D- BAĞLI POZİSYONLAR
Bağlı pozisyonlar, yeni enstrümanların bileşenlerine ayrıştırılmaları yerine toplulaştırılarak geleneksel yani yasalarda tarif edilen ürünün elde edilmesi ve sonrasında pozisyonun toplamının vergilendirilmesi anlayışını ifade eder.

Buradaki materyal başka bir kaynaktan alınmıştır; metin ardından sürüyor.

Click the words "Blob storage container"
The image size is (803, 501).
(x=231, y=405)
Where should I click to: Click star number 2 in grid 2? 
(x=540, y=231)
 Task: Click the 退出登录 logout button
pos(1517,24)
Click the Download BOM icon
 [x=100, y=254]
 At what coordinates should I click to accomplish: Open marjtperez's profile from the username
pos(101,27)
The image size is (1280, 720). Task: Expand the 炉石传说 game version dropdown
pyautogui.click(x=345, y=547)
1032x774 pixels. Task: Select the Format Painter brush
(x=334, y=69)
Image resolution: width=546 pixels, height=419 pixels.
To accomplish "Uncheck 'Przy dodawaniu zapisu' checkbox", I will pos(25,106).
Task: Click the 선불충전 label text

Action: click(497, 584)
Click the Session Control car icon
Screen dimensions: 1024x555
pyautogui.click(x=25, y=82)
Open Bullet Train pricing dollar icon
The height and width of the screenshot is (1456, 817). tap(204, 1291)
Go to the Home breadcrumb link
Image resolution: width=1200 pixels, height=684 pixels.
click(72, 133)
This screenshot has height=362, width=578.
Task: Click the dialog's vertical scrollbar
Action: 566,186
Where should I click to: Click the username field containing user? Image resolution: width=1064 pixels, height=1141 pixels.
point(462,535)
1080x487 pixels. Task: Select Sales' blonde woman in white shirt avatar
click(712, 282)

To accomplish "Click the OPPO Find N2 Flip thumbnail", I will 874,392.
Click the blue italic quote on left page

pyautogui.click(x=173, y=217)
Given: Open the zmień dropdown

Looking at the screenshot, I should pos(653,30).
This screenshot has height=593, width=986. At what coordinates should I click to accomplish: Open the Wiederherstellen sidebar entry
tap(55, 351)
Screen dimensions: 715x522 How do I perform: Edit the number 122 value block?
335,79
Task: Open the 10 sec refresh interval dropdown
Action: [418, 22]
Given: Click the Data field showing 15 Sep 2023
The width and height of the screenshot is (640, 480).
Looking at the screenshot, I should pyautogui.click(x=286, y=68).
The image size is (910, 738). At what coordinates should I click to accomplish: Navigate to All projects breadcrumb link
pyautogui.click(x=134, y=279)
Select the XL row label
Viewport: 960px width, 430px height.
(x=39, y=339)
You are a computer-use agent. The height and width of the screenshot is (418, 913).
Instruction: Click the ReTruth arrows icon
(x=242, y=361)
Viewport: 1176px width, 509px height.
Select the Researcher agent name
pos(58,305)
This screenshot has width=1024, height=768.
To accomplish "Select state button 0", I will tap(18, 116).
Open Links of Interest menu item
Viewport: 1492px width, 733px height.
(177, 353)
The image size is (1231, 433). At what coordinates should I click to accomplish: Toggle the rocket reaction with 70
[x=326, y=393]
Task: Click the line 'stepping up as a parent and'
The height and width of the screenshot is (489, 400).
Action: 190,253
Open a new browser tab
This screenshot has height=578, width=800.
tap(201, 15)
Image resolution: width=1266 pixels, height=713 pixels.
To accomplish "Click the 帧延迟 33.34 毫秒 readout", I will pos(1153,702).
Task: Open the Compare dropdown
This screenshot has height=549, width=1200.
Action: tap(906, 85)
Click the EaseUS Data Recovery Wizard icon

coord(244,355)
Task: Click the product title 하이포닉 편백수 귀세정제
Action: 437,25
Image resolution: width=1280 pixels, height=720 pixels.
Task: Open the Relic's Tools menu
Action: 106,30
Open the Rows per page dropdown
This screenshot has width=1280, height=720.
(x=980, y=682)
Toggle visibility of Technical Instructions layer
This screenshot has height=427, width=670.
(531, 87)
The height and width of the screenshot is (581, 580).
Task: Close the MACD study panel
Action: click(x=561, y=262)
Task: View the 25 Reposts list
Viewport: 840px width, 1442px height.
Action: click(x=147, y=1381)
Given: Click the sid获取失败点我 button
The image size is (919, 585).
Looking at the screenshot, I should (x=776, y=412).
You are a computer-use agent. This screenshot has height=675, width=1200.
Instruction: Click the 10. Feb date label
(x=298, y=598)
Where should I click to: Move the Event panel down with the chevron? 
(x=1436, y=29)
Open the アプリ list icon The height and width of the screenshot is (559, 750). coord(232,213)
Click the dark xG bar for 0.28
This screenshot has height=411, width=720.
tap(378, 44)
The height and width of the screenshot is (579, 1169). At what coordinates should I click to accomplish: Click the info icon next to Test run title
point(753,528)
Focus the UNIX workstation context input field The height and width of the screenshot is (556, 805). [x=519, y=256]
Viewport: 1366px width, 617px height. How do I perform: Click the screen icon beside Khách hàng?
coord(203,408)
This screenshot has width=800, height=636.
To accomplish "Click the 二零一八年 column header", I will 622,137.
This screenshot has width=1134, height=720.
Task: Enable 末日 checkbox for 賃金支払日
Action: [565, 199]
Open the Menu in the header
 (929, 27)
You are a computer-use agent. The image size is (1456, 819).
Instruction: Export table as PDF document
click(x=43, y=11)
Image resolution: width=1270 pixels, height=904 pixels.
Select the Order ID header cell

Örnek 6: 1 Aralık 1985’te E gelecekte (uzun pozisyon) belirlenen bir tarihte çok miktarda buğday almak üzere bir sözleşmeye giriyor. E aynı zamanda aynı tarihte aynı miktarda buğday satmak üzere başka bir sözleşmeye giriyor (kısa pozisyon). 10 Aralık 1985’te kısa pozisyonu 11 $ kayıpla satıyor, aynı tarihte aslında bunu dengeleyen uzun pozisyonda 11 $ gerçekleşmemiş gelir vardır. 1981 öncesinde Amerikan vergi yasaları, vergi mükelleflerinin diğer geliri dengeleyebilmek için 11 $’lık kaybı kullanabilmelerine izin veriyordu, aslında 11 $ gelirin gerçekleşmemiş olduğu görmezden geliniyordu. Günümüz Amerikan gelir yasasına göre, 11 $’lık kayıp 1985’ten beri kabul edilmiyor, çünkü ortada uzun dönemi dengeleyecek olan 11 $’lık tanınmamış gelir vardır(16).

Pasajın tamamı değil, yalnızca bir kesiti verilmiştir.